This technique needs to have a file that was compressed with enough chunks in the first place, but the absolute minimum a file will already be is two chunks due to the 2 streams that rzip uses every time, but will obviously scale best with files already compressed with the multithreaded version.
So how does it perform? Well much like the compression side, the slower the backend compressor in use, the better the speedup with more CPUs.
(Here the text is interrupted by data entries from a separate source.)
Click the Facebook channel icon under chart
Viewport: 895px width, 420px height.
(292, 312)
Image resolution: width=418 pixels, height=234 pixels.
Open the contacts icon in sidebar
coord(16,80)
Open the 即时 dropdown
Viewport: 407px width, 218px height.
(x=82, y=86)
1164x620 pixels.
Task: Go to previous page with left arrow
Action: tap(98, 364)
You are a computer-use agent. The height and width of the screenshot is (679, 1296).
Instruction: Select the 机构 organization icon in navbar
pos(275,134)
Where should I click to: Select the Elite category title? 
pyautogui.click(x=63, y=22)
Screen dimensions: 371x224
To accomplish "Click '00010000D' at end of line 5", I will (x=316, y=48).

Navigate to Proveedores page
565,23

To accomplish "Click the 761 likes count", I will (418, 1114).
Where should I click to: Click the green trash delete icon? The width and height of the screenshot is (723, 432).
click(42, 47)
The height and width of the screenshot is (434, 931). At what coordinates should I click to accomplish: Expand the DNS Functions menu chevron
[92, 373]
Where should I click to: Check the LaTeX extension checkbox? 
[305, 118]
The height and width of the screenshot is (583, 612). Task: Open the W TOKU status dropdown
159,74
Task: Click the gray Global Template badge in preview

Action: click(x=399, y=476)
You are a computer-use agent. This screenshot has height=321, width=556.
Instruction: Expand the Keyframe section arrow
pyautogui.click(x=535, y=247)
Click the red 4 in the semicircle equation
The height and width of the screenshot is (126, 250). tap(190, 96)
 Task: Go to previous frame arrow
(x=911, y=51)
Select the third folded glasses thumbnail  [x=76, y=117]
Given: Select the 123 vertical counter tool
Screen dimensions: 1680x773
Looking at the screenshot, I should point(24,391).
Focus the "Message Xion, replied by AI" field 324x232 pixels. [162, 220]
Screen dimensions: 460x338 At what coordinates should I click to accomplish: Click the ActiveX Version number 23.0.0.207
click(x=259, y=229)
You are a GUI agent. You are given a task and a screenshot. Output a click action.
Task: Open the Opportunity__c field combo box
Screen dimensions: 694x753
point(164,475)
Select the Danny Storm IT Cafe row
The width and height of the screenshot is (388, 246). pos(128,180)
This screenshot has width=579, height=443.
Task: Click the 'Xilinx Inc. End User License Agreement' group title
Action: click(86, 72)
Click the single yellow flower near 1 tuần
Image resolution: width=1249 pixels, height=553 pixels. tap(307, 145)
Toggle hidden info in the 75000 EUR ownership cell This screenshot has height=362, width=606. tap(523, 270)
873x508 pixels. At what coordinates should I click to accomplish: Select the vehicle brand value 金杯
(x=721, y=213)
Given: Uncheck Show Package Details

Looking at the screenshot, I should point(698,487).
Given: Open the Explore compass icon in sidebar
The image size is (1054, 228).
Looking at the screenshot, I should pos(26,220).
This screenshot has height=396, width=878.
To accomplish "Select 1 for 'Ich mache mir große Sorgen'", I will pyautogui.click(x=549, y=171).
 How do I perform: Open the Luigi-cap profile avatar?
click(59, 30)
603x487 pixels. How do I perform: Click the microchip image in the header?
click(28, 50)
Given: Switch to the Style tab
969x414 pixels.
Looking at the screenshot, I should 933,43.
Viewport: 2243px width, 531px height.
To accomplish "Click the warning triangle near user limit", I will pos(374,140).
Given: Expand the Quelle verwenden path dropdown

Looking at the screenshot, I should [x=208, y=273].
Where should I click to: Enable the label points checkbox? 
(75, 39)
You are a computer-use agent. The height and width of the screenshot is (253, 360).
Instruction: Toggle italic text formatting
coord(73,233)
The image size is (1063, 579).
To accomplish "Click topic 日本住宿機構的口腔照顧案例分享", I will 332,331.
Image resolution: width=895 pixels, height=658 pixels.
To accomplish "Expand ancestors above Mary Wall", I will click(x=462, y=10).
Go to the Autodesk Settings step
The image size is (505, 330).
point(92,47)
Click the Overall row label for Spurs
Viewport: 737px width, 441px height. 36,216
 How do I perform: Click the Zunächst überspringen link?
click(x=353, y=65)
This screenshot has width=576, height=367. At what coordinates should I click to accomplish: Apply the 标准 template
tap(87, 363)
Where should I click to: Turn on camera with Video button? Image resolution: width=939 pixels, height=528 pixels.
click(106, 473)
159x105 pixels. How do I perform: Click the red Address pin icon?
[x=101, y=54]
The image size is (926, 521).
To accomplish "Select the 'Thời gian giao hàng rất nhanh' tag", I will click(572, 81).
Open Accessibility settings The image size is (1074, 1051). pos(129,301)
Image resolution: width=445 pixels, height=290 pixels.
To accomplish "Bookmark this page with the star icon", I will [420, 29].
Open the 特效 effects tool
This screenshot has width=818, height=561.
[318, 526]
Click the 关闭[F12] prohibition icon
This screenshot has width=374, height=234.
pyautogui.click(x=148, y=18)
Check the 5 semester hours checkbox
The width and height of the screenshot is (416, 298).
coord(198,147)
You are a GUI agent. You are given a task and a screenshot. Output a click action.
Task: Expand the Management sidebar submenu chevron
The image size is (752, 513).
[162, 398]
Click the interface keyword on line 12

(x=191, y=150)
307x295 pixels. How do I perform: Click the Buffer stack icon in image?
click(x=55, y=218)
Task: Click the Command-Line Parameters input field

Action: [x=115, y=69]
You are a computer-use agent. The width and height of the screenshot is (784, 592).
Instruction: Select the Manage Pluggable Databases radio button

Going to my regular benchmark, here are the before and after effects on decompression on quad core:
Options Singlethread Multithread lrzip 4m32s 3m07s lrzip -M 4m05s 2m50s lrzip -l 3m12s 2m23s lrzip -lM 2m57s 2m20s lrzip -zM 04h08m 72m0s
Note that the -z compress/decompress had a slightly braindamaged screen output in v0.530, and in this benchmark above, so it actually didn't perform as well as it would in v0.540 since that's been fixed. Clearly, though, it's massively faster.
Summary: Kick arse.
So I'm very pleased with the performance of lrzip on SMP now. With the help of a friend online who had access to a 48 CPU machine (no he wasn't running BFS :\), we tried various files to see how much we could get lrzip to scale. To actually use all the CPUs, we needed a file large enough that had enough work to distribute to most of the CPUs, and then keep them busy for long enough to show the effect of that scaling.
lrzip -z linux-2.6.36.tar
So this ran about 17x faster than it would have run single threaded, but still wasn't large enough.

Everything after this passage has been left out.